#### [Exercise requirements]
Copy each line below that includes "will".

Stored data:
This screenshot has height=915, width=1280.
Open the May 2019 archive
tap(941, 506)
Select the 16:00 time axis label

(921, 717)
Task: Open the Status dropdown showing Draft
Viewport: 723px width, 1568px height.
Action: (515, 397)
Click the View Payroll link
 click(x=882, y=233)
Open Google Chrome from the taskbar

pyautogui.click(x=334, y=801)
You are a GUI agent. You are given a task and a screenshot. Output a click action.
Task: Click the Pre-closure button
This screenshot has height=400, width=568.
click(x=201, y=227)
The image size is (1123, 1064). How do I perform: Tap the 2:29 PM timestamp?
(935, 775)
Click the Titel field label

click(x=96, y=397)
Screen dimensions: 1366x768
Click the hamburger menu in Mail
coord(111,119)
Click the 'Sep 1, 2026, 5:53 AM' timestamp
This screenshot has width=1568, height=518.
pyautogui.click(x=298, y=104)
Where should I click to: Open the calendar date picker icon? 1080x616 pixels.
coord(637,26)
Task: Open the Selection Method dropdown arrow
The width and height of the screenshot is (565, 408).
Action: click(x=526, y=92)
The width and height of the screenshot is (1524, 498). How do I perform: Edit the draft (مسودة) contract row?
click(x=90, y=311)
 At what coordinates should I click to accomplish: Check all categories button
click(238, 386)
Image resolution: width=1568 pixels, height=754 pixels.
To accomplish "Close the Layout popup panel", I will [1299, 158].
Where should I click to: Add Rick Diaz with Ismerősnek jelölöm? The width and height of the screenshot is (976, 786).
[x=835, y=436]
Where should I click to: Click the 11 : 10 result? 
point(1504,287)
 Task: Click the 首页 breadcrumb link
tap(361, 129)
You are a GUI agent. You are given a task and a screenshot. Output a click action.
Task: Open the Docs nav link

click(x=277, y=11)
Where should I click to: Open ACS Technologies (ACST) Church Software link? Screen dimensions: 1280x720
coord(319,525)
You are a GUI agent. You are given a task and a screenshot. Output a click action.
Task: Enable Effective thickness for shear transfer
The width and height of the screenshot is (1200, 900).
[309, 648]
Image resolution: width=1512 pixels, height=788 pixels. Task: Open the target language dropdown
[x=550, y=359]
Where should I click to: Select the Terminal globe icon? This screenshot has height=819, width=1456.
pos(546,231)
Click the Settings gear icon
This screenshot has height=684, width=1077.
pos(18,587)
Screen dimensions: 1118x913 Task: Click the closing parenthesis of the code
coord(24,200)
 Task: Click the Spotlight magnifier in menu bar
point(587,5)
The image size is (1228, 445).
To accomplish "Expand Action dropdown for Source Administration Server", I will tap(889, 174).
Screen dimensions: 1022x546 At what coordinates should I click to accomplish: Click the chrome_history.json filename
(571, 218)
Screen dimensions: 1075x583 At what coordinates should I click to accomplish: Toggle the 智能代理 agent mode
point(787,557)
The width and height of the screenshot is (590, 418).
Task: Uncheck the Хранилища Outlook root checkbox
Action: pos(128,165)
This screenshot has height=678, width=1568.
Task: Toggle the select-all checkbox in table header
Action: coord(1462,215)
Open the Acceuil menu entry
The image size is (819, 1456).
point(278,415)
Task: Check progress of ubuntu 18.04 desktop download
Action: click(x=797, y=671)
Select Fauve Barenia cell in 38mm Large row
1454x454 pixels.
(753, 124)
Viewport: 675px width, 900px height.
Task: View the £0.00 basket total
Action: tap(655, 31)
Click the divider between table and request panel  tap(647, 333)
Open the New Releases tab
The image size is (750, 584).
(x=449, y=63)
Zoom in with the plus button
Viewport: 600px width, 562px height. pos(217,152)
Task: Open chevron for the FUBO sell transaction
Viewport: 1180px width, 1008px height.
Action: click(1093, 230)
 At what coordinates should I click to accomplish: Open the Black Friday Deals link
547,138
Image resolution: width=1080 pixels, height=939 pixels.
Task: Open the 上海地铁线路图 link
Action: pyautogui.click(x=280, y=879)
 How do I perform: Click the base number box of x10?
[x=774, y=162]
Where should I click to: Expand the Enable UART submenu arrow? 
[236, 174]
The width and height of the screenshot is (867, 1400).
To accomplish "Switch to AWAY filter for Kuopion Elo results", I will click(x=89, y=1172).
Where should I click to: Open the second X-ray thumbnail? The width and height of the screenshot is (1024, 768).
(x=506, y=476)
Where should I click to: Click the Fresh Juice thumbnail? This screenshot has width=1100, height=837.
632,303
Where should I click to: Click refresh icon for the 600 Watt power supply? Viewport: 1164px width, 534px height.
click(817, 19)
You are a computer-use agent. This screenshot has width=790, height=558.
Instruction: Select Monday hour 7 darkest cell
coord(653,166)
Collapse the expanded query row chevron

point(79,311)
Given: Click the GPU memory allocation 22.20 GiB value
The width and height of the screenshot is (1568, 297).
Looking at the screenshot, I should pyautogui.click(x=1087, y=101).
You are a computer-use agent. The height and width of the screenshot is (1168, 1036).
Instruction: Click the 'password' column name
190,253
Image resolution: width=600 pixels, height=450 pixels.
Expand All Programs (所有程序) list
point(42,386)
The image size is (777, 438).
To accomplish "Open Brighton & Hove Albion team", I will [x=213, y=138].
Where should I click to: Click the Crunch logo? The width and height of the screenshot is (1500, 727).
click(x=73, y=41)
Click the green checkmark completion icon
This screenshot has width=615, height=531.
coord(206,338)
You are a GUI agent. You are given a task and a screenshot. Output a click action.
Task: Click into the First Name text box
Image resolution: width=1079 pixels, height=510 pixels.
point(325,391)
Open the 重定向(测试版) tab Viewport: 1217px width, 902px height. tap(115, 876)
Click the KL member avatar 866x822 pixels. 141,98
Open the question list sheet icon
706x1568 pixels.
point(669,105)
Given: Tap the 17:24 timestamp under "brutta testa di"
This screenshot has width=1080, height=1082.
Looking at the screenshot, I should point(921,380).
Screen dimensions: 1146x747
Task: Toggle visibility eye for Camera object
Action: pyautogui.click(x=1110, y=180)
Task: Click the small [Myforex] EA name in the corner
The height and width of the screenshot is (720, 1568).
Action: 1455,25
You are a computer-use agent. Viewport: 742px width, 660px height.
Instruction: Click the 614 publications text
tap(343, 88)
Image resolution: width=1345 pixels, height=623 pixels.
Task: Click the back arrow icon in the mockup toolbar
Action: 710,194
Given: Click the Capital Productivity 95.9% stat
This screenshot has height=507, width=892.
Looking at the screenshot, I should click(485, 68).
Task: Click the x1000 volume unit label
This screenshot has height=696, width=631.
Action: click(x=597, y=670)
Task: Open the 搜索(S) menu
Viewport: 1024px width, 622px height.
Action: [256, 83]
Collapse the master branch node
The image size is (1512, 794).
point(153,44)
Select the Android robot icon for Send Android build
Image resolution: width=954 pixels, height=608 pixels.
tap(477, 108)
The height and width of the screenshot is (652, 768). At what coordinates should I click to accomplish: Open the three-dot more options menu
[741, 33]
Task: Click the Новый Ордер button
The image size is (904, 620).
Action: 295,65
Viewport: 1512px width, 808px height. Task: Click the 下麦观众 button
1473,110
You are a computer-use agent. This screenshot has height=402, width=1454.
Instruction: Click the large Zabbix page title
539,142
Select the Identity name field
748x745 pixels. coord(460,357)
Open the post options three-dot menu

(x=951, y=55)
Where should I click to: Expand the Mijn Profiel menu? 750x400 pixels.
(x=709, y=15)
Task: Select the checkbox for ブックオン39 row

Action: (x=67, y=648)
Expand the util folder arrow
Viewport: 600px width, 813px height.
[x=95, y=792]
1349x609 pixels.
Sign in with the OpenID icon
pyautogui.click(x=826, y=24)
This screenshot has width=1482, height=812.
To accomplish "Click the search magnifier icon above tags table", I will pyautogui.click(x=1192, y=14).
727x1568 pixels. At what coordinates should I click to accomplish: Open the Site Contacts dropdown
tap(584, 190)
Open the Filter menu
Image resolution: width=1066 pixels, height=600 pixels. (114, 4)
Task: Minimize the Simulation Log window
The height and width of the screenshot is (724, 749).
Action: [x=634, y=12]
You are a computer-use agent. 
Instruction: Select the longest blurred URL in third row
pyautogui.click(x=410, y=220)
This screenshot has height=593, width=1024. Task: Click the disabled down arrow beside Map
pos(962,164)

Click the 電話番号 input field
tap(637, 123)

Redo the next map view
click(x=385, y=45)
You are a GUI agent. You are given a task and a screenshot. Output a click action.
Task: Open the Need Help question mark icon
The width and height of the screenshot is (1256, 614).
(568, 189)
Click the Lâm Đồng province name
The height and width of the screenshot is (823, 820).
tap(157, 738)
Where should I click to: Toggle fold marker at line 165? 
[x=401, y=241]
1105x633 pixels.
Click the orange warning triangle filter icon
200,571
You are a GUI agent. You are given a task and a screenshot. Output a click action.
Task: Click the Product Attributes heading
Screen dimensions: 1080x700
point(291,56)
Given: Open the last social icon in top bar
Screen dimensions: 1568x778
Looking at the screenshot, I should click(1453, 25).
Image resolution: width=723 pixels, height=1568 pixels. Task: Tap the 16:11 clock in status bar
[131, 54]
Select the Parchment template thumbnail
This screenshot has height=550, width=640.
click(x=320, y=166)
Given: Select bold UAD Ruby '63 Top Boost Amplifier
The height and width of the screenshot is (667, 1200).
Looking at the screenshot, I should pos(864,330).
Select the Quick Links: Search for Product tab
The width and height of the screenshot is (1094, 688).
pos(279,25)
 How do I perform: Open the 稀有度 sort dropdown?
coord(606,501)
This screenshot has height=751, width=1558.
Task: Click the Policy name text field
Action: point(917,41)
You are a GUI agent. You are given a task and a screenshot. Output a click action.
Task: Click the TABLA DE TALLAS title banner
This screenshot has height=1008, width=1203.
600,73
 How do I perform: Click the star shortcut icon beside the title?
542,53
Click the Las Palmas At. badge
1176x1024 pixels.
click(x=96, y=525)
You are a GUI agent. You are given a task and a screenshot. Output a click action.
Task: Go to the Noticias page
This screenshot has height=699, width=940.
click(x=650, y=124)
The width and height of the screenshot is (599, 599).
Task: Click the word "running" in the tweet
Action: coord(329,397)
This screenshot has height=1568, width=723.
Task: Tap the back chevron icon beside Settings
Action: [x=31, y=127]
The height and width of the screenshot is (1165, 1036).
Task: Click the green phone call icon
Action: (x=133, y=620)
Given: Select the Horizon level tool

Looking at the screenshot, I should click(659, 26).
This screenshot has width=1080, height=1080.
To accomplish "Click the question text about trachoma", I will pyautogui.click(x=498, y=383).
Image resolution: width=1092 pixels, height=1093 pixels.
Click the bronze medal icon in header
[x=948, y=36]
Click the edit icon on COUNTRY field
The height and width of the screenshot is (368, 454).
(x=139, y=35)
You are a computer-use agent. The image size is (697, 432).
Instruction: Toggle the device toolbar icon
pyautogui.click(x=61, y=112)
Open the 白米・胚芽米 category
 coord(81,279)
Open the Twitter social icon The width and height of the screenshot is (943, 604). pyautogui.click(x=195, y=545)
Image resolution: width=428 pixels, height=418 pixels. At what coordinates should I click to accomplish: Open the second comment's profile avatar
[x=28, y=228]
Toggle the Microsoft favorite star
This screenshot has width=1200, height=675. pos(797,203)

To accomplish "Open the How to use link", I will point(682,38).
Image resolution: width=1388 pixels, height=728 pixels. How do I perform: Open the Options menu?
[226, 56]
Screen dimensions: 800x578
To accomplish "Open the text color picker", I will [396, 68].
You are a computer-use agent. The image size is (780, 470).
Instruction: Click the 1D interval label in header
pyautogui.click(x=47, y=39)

#### [The answer]
To accomplish "Close the Layout popup panel", I will [1299, 158].
To accomplish "Expand Action dropdown for Source Administration Server", I will tap(889, 174).
To accomplish "Switch to AWAY filter for Kuopion Elo results", I will click(x=89, y=1172).
To accomplish "Open Brighton & Hove Albion team", I will [x=213, y=138].
To accomplish "Click the search magnifier icon above tags table", I will pyautogui.click(x=1192, y=14).
To accomplish "Click the question text about trachoma", I will pyautogui.click(x=498, y=383).
To accomplish "Open the How to use link", I will point(682,38).
To accomplish "Open the text color picker", I will [396, 68].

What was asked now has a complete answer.